Por su supuesto, evito citar aquí la letanía de avisos de tiendas, restaurantes, gimnasios o cualquier otro producto de consumo por cuya esquina pasemos. Porque nosotros somos el consumible. Ya me lo decía mi madre, “cuando algo es gratis, el producto eres tú”.

Es más, de vuelta con el virus, no las tenía todas conmigo sobre las posibilidades de que este artículo viera la luz después del fin de semana, dada la alarma dada por Europol de que el lunes se podría activar de nuevo el virus, cuando se pusieran en marcha de nuevo todos los ordenadores. Como mi generación no es nativa digital y sabemos buscarnos la vida de forma analógica, me planteé que tal vez tendría que volver a los orígenes.

Y recordé cuando comencé en esta profesión como corresponsal de mi pueblo. Escribía con una “máquina de escribir Olivetti” -pongo el nombre entero para que las nuevas generaciones sepan lo que es “una Olivetti”, con papel de carbón para calcar una copia. Como no existía el Fax —para las nuevas generaciones: transmisión telefónica de material escaneado e impreso (tanto texto como imágenes)—, llamaba por teléfono al periódico para avisar a que hora llegaría mi artículo, ¡porque llegaba en autobús! En la estación de autobuses, esperaba un taxista que, previamente, había sido enviado por el periódico, recogía el sobre con mi texto, tras abonar el precio del billete de pasajero, y lo llevaba a la redacción. Porque, claro, tampoco existía ninguna compañía de mensajería rápida en aquel entonces, ¡en la noche de los tiempos…! Pero llegaba. Como para pensar en que un dron te deje el correo sobre el alféizar de la ventana… 

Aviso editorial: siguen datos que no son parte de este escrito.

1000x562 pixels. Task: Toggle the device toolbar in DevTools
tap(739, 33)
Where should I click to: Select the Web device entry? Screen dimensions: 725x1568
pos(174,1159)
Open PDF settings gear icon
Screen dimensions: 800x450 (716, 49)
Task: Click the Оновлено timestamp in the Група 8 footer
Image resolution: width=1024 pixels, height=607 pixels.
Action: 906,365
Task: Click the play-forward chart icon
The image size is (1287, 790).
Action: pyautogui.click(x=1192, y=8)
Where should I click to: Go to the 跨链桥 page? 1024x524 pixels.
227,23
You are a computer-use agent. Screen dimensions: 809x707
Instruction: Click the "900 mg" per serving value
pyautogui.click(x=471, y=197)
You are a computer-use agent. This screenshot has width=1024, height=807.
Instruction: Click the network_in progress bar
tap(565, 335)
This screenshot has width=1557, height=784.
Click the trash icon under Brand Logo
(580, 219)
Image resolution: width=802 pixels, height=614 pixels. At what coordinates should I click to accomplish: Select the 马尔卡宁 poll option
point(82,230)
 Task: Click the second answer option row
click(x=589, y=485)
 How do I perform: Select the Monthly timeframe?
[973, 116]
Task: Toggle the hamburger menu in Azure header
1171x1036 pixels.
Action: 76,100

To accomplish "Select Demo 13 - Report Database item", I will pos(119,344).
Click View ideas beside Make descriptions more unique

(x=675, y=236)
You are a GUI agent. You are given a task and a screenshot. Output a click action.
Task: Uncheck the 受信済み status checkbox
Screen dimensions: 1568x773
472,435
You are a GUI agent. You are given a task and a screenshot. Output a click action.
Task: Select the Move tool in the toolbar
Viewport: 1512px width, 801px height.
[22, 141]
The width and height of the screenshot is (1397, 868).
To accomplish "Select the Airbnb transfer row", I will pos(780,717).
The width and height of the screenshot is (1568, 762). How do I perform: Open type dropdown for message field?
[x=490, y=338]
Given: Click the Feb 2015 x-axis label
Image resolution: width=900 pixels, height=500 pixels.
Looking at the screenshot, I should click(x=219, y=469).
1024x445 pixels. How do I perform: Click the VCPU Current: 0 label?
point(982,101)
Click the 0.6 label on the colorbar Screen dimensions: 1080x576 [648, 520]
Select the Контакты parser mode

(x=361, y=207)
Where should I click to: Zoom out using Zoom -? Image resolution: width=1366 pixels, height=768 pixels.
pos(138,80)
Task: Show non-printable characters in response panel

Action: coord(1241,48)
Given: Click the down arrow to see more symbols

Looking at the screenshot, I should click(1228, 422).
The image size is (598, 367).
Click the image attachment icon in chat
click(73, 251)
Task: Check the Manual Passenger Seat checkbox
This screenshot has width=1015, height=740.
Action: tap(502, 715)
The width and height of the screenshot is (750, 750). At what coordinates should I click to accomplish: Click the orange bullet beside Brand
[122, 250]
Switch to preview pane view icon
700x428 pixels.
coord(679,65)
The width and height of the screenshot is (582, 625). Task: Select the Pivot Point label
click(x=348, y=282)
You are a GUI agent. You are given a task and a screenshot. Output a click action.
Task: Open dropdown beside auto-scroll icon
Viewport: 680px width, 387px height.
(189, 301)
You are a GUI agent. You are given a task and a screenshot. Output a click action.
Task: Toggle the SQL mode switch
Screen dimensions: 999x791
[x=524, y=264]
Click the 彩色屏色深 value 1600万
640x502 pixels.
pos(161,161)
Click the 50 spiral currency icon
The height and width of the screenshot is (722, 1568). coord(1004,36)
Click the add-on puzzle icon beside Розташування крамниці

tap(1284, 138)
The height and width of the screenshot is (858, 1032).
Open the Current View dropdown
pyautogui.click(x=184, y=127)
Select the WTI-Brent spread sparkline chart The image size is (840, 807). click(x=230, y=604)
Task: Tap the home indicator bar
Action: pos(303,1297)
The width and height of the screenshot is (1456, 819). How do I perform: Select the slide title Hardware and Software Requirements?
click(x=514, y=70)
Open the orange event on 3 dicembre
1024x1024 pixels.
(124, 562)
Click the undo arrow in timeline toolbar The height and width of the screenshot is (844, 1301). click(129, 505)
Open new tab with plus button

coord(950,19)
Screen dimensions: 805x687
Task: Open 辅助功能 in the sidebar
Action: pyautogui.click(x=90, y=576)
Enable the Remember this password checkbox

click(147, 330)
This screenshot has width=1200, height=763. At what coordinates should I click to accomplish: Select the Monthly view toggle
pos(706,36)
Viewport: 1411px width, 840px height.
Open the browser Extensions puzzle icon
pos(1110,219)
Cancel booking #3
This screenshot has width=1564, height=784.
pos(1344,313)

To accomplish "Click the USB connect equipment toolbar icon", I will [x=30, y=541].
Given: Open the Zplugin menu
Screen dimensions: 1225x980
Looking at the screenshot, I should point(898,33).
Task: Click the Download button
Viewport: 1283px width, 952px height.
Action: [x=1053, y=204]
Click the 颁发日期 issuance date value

Creo que tiré a la basura hace años la máquina de escribir eléctrica —como los recuerdos de mi móvil—. Sólo guardo  la Olivetti como recuerdo familiar, que tiene cien años y que era del tío de mi madre —el maestro de escuela que encerraron en prisión tras la guerra por haber sido piloto del ejercito de la República—. Aunque la tinta de la cinta está seca… ¿Eh? Los más jóvenes, ¿saben de qué les hablo? Bueno, dejemos la ciencia ficción para otro día y volvamos al mundo real. Es lunes y he podido abrir mi ordenador. No obstante, Europol advierte de que el virus no ha sido combatido por completo y ésta es otra guerra que se está lidiando en la deep web, la internet profunda, donde se esconden todos los demonios del averno… y el disco duro de mi teléfono. ¡Glups!